■ **GETOONDE TEKST**
※

ECLI:NL:RBLIM:2018:7955

Rechtbank Limburg

Datum uitspraak
22 augustus 2018
Publicatiedatum
23 augustus 2018
Zaaknummer
6640687 CV EXPL 18-849
Instantie
Rechtbank Limburg
Type
Uitspraak
Procedures
  • Eerste aanleg - enkelvoudig
Rechters
Vindplaatsen
  • Rechtspraak.nl
AI samenvatting door LexboostAutomatisch gegenereerd

Vonnis inzake de totstandkoming van een overeenkomst met een energieleverancier na telefonische machtiging aan een tussenpersoon

In deze zaak heeft de kantonrechter van de Rechtbank Limburg op 22 augustus 2018 uitspraak gedaan in een geschil tussen Innova Energie B.V. en een vennootschap onder firma, samen met haar vennoten. Innova Energie vorderde betaling van een eindnota voor de levering van energie, die volgens hen tot stand was gekomen via een telefonische machtiging aan de tussenpersoon Allenvoor1. De gedaagden betwisten echter dat er een overeenkomst tot stand is gekomen, omdat zij de relevante e-mails en brieven niet hebben ontvangen. De kantonrechter heeft vastgesteld dat Innova Energie niet heeft aangetoond dat de gedaagden de e-mail en brief hebben ontvangen, waardoor niet kan worden geoordeeld dat er een overeenkomst is gesloten. De vorderingen van Innova Energie zijn afgewezen, en zij zijn veroordeeld in de proceskosten van de gedaagden. De uitspraak benadrukt het belang van bewijsvoering bij de totstandkoming van overeenkomsten, vooral in situaties waar communicatie via e-mail en post plaatsvindt.

Uitspraak

RECHTBANK LIMBURG

Burgerlijk recht
Zittingsplaats Maastricht
Zaaknummer: 6640687 CV EXPL 18-849
Vonnis van de kantonrechter van 22 augustus 2018
in de zaak van
de besloten vennootschap met beperkte aansprakelijkheid
INNOVA ENERGIE B.V.,
kantoorhoudend te Leidschendam,
eisende partij,
gemachtigden A. Niekus en mr. E. Krom (gerechtsdeurwaarders),
tegen

1.de vennootschap onder firma [gedaagde sub 1] , en haar vennoten

2.
[gedaagde sub 2],
3.
[gedaagde sub 3],
allen gevestigd en wonend te [plaats] ,
gedaagde partij,
procederend in persoon.

※

■ **AANGELEVERDE RIJEN**
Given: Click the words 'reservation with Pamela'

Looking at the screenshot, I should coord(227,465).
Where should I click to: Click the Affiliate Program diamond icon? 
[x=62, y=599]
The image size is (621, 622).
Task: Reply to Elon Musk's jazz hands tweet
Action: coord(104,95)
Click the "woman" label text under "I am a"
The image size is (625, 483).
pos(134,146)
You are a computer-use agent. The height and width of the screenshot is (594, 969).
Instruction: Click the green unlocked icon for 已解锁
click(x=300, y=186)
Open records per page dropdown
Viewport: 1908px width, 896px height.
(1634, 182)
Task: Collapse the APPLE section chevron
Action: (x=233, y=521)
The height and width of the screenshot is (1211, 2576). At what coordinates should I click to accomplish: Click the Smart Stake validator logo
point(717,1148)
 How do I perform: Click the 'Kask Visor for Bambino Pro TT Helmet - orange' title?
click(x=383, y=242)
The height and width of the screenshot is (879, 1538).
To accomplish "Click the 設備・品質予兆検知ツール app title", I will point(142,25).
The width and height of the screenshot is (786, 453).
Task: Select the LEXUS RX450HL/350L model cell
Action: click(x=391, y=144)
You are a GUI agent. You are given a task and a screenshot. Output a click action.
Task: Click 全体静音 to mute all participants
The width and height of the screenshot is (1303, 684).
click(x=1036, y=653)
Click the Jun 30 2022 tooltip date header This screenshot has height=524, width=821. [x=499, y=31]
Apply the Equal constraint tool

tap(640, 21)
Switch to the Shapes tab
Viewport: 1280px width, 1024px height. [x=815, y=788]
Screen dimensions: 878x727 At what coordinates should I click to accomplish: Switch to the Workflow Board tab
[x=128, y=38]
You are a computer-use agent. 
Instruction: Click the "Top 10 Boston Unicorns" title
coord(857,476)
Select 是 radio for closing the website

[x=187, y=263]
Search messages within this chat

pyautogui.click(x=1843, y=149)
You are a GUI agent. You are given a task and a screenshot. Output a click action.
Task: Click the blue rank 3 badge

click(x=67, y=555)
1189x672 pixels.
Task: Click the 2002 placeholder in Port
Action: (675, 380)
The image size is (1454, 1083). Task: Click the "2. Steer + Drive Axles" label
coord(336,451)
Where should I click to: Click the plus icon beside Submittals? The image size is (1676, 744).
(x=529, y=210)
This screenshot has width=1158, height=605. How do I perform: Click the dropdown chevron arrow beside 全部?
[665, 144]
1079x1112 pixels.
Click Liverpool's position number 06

※

■ **OPDRACHTEN**
**A.** Schrijf de passage uit het vonnis over, van "1.de vennootschap onder" tot en met "procederend in persoon.".
**B.** Geef bij elke bewering aan of deze met het vonnis overeenstemt, met ja of nee en een letterlijk citaat van de doorslaggevende woorden uit het vonnis: (i) het vonnis is gewezen op 23 augustus 2018; (ii) Innova Energie B.V. is kantoorhoudend te Leidschendam; (iii) de gedaagde partij procedeert in persoon.

■ **ANTWOORDEN PER OPDRACHT**
**A.**
1.de vennootschap onder firma [gedaagde sub 1] , en haar vennoten

2.
[gedaagde sub 2],
3.
[gedaagde sub 3],
allen gevestigd en wonend te [plaats] ,
gedaagde partij,
procederend in persoon.

**B.**
(i) Nee: "Vonnis van de kantonrechter van 22 augustus 2018".
(ii) Ja: "kantoorhoudend te Leidschendam".
(iii) Ja: "procederend in persoon".